Alternative Photographic Printmaking

For the past two semesters senior Kelli McGuire (a third-semester advanced photography student at West) has been experimenting with two different alternative printing techniques to create her images. When Kelli was enrolled in Advanced Photography in the fall semester of 2007 she worked with a process called the cyanotype (sī-ān'ə-tīp'), which is a printing process that yields a cyan-blue image when the paper is exposed to the sun. Kelli, intrigued by the process, decided to take another semester of Advanced Photography to concentrate on creating more cyanotype images. The photograph below is an example of one of Kelli's images created during that semester.

Currently, Kelli has started working with a new process called the kallitype (kal·ə′tīp). It is similar to the cyanotype process but is much more extensive in the technical steps to creating a finished image. Kelli is the first student ever at West to work with this process and she has created an impressive body of work! Take a look at one of her finished kallitypes:

I asked Kelli to write up a short summary about her work over the past two semesters. She had this to say about working with the two processes:

"I first became interested in the cyanotype process in Advanced Photography with our alternative photographic technique assignment. My older sister had tried a few cyanotypes when she was in advanced photo at West, and I thought they looked cool, so I decided to try it. Cyanotypes make a fairly easy alternative photo, because they only require two chemicals (potassium ferricyanide and ferric ammonium citrate) and water. After my first semester in regular advanced photo, I took advanced, advanced photography and focused on the cyanotypes. The method is pretty easy to become familiar with and begin perfecting particular preferences. I experimented with different subjects for my negatives as well as different ways to make the negatives. I found that converting digital images into negatives seems to be the easiest method; I have also found that I prefer stone or simple building structures for my subject matter. I think good, clear detail in stone objects or buildings give nice prints and a good range of the blue tonal values of cyanotypes.

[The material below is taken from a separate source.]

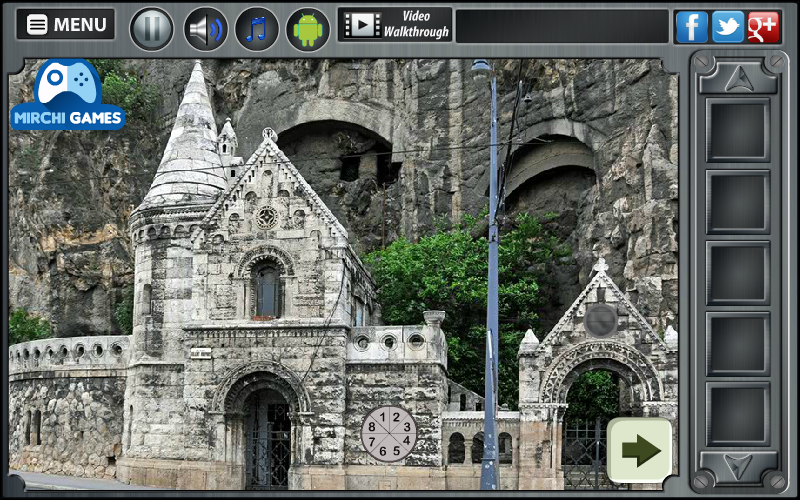The width and height of the screenshot is (800, 500).
Task: Open the Video Walkthrough
Action: click(x=395, y=25)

I read about kallitypes in an alt. photo technique book when I was researching more about cyanotypes. By this time, I had been working with cyanotypes for a few months and was really enjoying the process and results. The kallitype process sounded similar, and I really liked the final images, so I decided to try the process. Kallitype printing requires MANY more chemicals than cyanotypes, so it takes more time to become familiar with. The kallitype also offers more variety for the final image. Whereas cyanotypes are only blue, kallitypes can be developed and toned to result in brown, sepia, and black, as well as red and gold tones. The kallitype sensitizer is also much more light-sensitive than that of the cyanotype, so it required a bit of adjustment on my part when I first began the working it. Also, instead of just washing the print with water like cyanotypes, kallitypes go through an entire development process just like the basic printing process. The same type of negative is used in both methods, and I like the same subject matter for both methods.

So far I’ve spent about a semester working with each method, respectively, and I honestly like them both. The cyanotype process yields really nice blue images if done correctly, and it’s simple. While the kallitype method is much more of a time commitment and requires more dedication, it is just as fun for me. There is more variety in the final image, and it also produces good tonal values for the particular developer if done correctly."